__Exercise objective__. All the lines below need to be output exactly, apart from any images.

__Data records__.

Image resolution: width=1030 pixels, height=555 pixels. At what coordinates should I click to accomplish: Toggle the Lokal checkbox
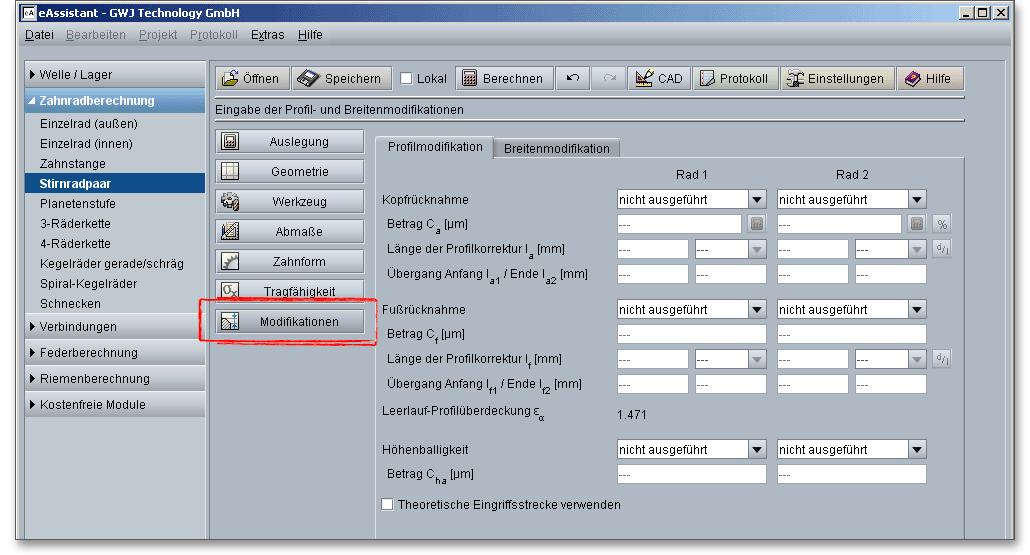407,79
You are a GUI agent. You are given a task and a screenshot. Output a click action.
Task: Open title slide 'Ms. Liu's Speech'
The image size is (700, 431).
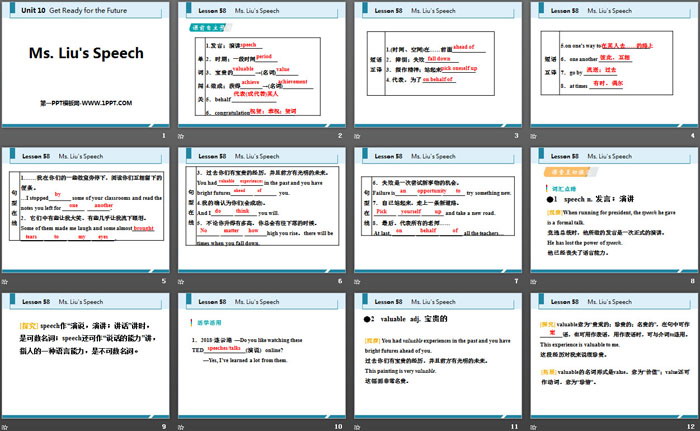pos(86,65)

__Response area__.
Image resolution: width=1030 pixels, height=555 pixels. At what coordinates should I click to accomplish: Toggle the Lokal checkbox
407,79
You are a GUI agent. You are given a task and a screenshot. Output a click action.
Task: Open title slide 'Ms. Liu's Speech'
The image size is (700, 431).
pos(86,65)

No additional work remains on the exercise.